We’re tracking mobile-specific metrics:

  1. Agent Response Time (mobile vs desktop)

    • Target: <3 seconds on LTE
  2. Mobile Completion Rate

    • % of agent queries that lead to user action
    • Target: 70%+
  3. Mobile Interaction Patterns

    • Voice vs typing input
    • Single-tap vs multi-step flows
    • Session duration
  4. Mobile-Specific Errors

    • Network timeouts
    • App crashes during agent response
    • Push notification delivery failures

If mobile metrics are >20% worse than desktop, we optimize.

The Mobile-First Future

Dreamforce made it clear: mobile is where work happens.

The “Agentic OS” will live or die based on mobile experience. Luis mentioned integration architecture - we need to think mobile-first:

  • API latency budgets (<2 seconds)
  • Payload size limits (<100KB for agent responses)
  • Offline-first design (queue requests, sync later)
  • Push-driven workflows (agents notify you, not pull-based)

My recommendation: Every agent feature should be designed for mobile FIRST, then adapted to desktop. Not the reverse.

Challenges We’re Facing

1. Notification Fatigue
If agents send too many push notifications, users disable them. We’re still figuring out the right threshold (early data suggests max 5 agent notifications/day).
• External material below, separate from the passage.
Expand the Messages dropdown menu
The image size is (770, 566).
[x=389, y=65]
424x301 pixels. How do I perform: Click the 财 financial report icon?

2. Small Screen Real Estate
Complex agent workflows (multi-step approvals, detailed analysis) don’t fit mobile. We need to identify which agents are “mobile-friendly” vs “desktop-required.”

3. Voice Quality
Voice-to-text for agent queries works great in quiet environments, terrible in noisy offices or outdoors. Need better noise cancellation.

4. Cross-Platform Consistency
Agent features shipping iOS-first creates a 2-3 week gap where Android users feel like second-class citizens. Need to close this gap.

Integration with Native Mobile Features

Slack is integrating agents with iOS/Android platform features:

iOS Shortcuts:

Siri: "Ask Slack about today's standup notes"
  ↓
Channel Expert summarizes #standup channel
  ↓
Siri reads summary aloud

Android Quick Settings Tile:

Pull down notification shade
  ↓
"Ask Slack Agent" quick tile
  ↓
Voice input → agent response

iOS Live Activities (Lock Screen):

Agent processing long-running task
  ↓
Live Activity on lock screen shows progress
  ↓
Completion notification with summary

These native integrations make agents feel like part of the OS, not just an app feature.

My Question for the Group

How are you thinking about mobile-first agent design?

Are you:

  • Designing for desktop and hoping mobile “just works”?
  • Building mobile-specific agent experiences?
  • Using responsive design patterns for agents?
  • Treating mobile as a second-class citizen?

I’d love to hear from others on mobile strategy for AI agents. This is still uncharted territory.


p.s. - If anyone wants our mobile testing checklist for Slack agents, happy to share. We’ve learned a lot from early mistakes.